╔══

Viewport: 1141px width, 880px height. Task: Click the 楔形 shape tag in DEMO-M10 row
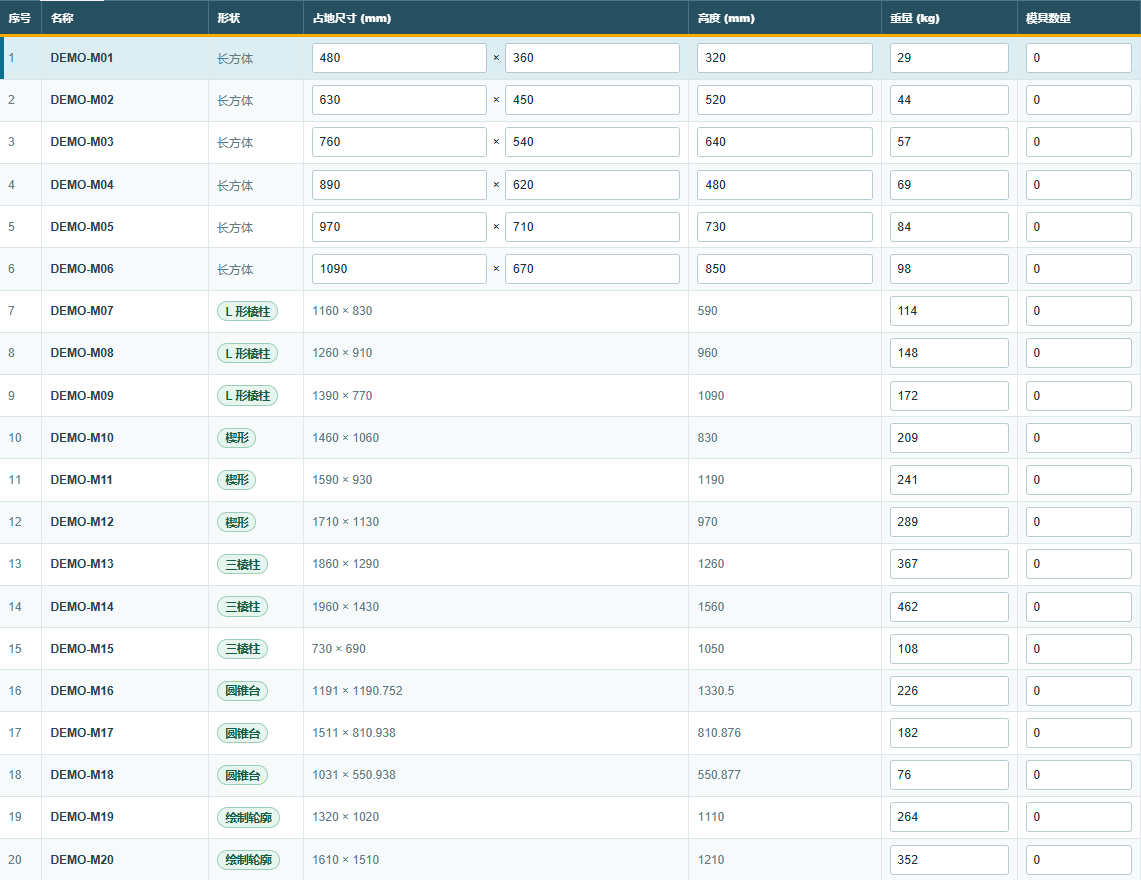coord(236,438)

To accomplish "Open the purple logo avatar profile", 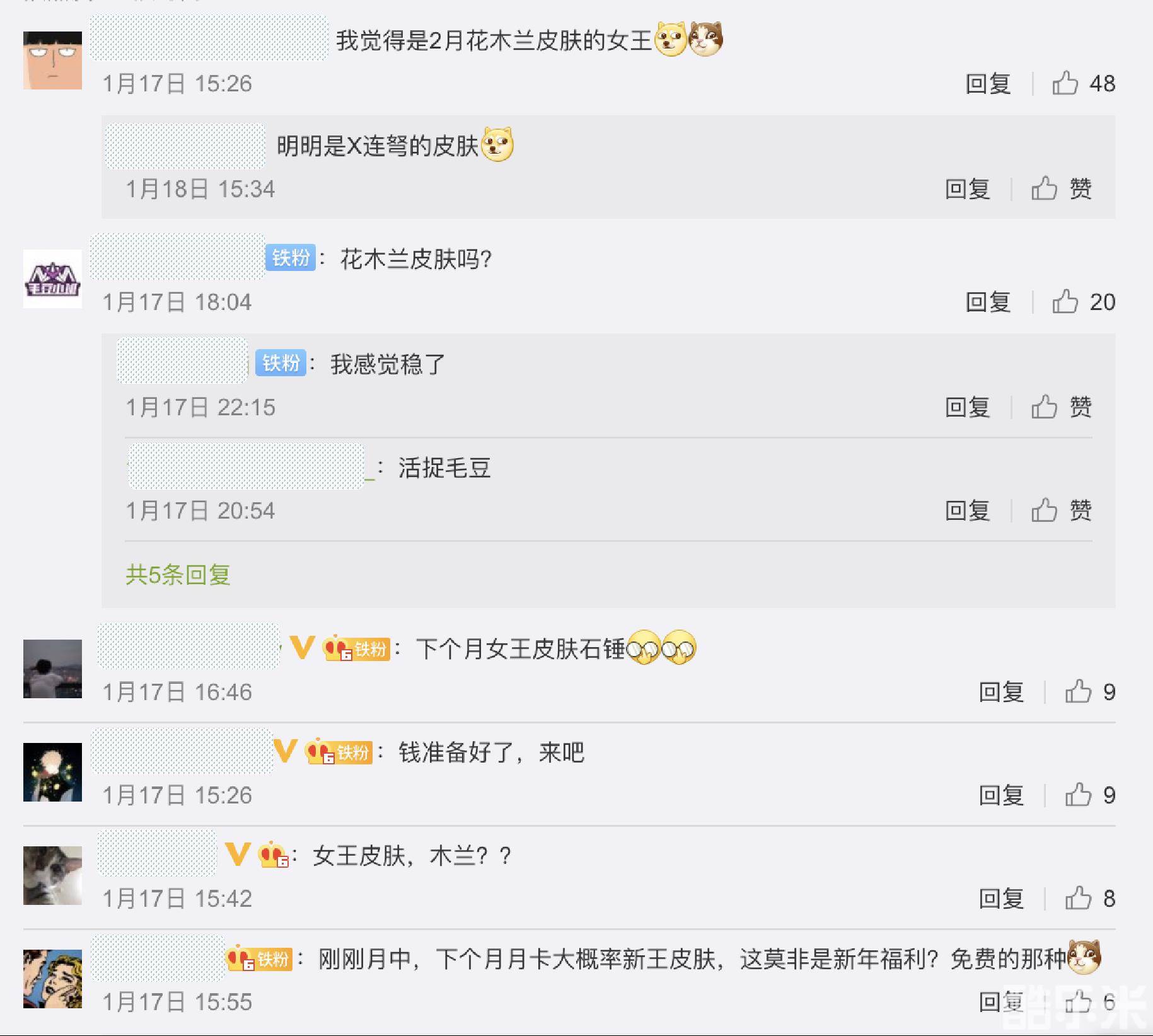I will click(x=52, y=279).
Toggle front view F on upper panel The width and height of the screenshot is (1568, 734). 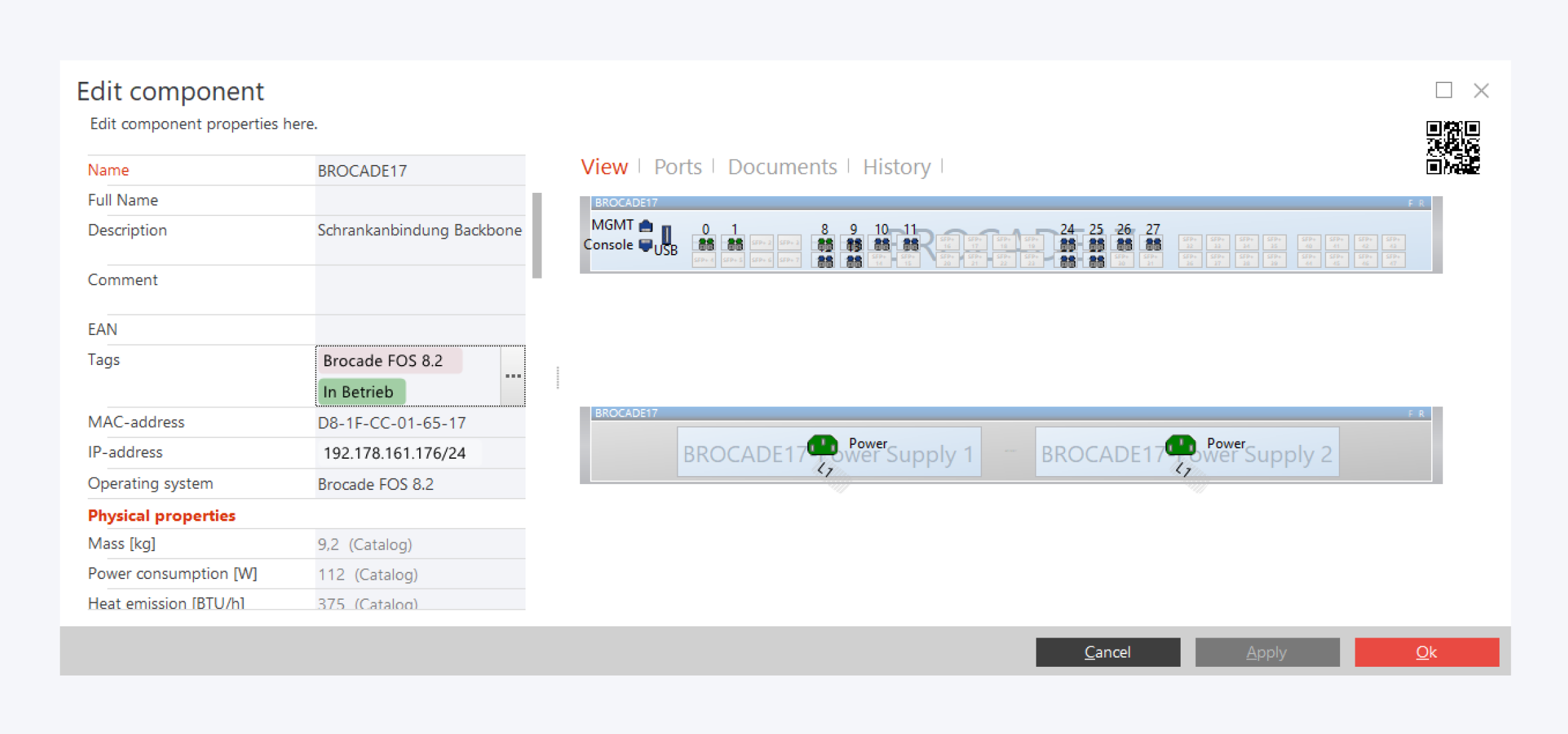(1410, 203)
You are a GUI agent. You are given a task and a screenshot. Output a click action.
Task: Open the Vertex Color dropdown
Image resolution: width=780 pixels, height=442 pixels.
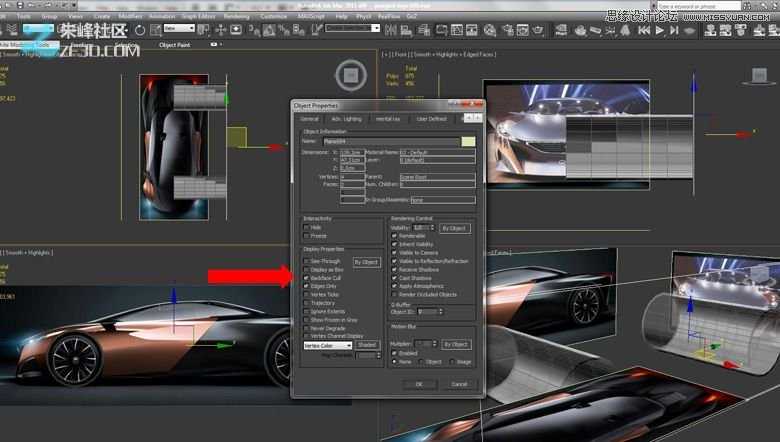pyautogui.click(x=327, y=345)
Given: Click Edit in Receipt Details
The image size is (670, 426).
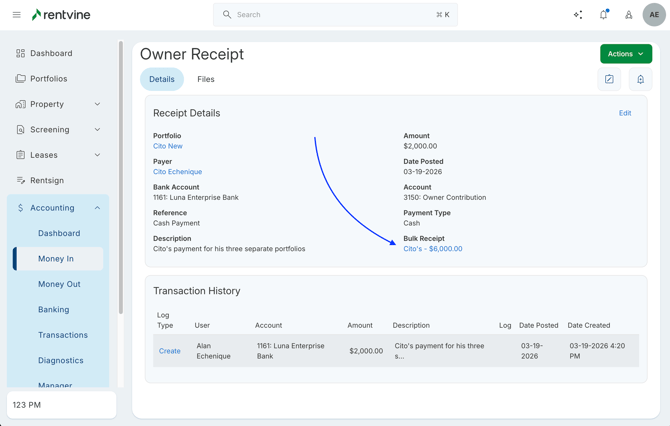Looking at the screenshot, I should pos(624,113).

╚══

작성 과제 :: 위 입력 자료에서 "You are a GUI"라는 내용이 있는 줄부터 "pyautogui.click(x=327, y=345)"라는 내용이 있는 줄까지, 양 끝 줄을 포함해 한 줄당 문자열 하나로 된 JSON 목록으로 출력해 주세요. 빈 줄은 빼고, 그림은 답에 넣지 마세요.

답변 ::
[
  "You are a GUI agent. You are given a task and a screenshot. Output a click action.",
  "Task: Open the Vertex Color dropdown",
  "Image resolution: width=780 pixels, height=442 pixels.",
  "pyautogui.click(x=327, y=345)"
]